Retrieval of Biogeophysical Parameters From Bistatic Observations of Land at L-Band: A Theoretical Study

Bistatic and multistatic radar observations are mostly conceived to exploit the signal phase, e.g., for interferometry, tomography, and ocean current applications. In these situations, the distance between the transmitting and receiving antennas (bistatic baseline) is generally small in order to, among other reasons, keep high the coherence between the backscattered (monostatic) and bistatic radar echoes. Less evidence can be found in the literature on the exploitation of the signal amplitude (i.e., the scattering coefficient) of monostatic observations combined with bistatic ones, thus implementing a multistatic observation.
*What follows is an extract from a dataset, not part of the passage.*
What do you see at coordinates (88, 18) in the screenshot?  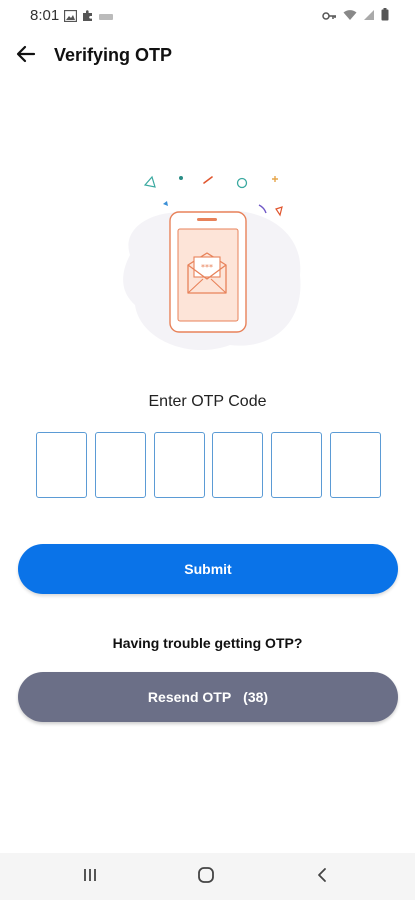 I see `puzzle-icon` at bounding box center [88, 18].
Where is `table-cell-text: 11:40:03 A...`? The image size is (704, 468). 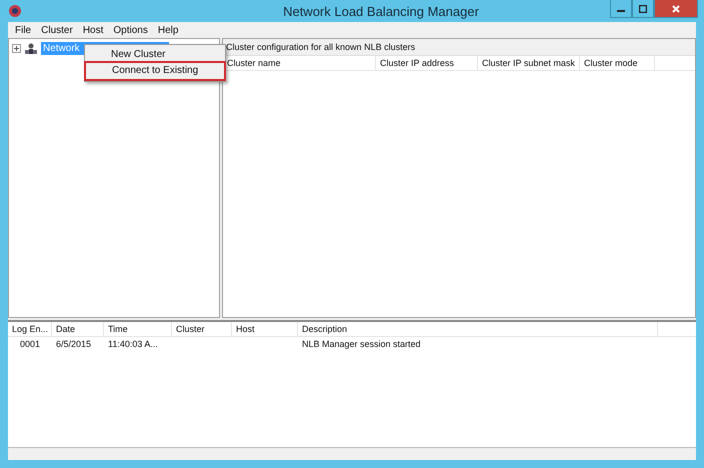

In this case, to increase the information content in the inverse problem (i.e., the retrieval of biogeophysical parameters), the observations to be combined must be sufficiently independent in order to improve the accuracy of the retrieval. This article aims at identifying suitable geometrical configurations of a passive satellite radar flying in convoy with an active spaceborne SAR at L-band. Few bistatic datasets exist to verify this concept experimentally, so that electromagnetic models can help understanding its potential in different fields. The applications foreseen in this article are the retrieval of soil moisture and vegetation biomass. A model-based investigation shows that retrieval performances can be improved by combining monostatic and bistatic measurements in geometric configurations requiring very large along track and across track baselines. In this way, the scattering mechanisms involved in the monostatic and bistatic geometry are sufficiently different so that their combination increases the retrieval performances with respect to a monostatic acquisition.